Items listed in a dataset
------------------------------------------------------------------------

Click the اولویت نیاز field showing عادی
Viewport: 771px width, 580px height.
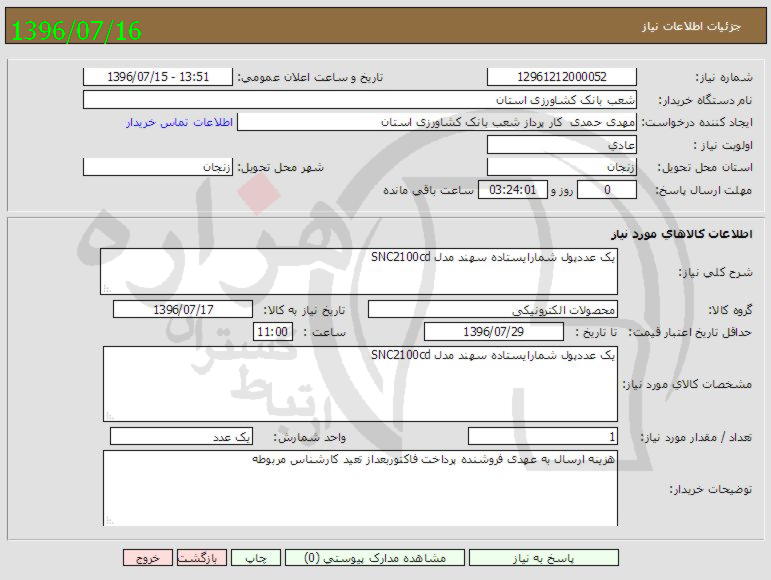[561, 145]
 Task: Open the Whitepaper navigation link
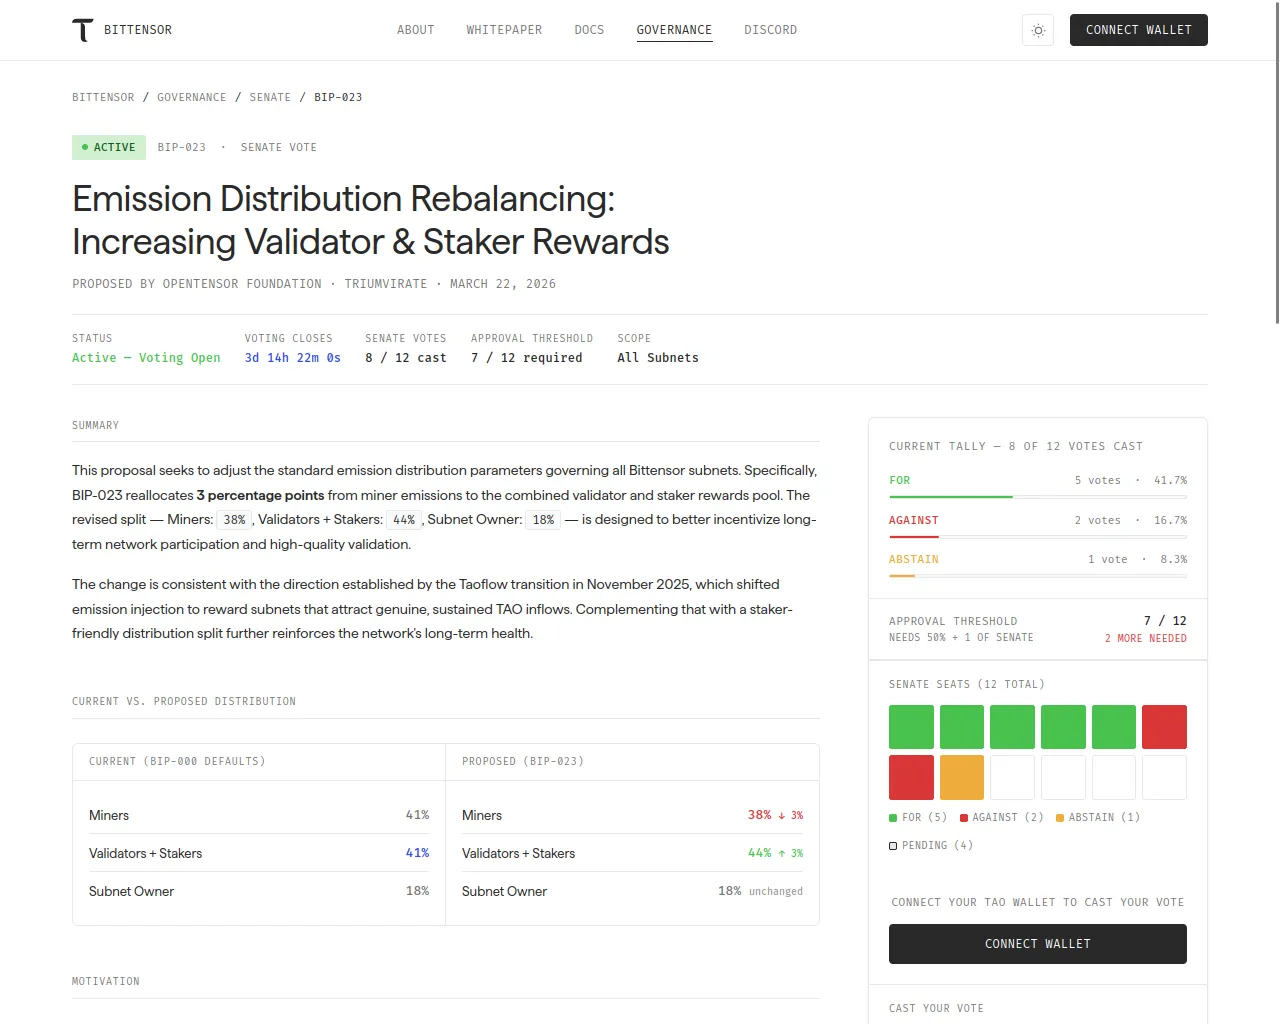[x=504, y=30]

------------------------------------------------------------------------

Quote every record above exactly, leaving out the pictures.

» EXERCISE ANSWER
Click the اولویت نیاز field showing عادی
Viewport: 771px width, 580px height.
[561, 145]
 Task: Open the Whitepaper navigation link
[x=504, y=30]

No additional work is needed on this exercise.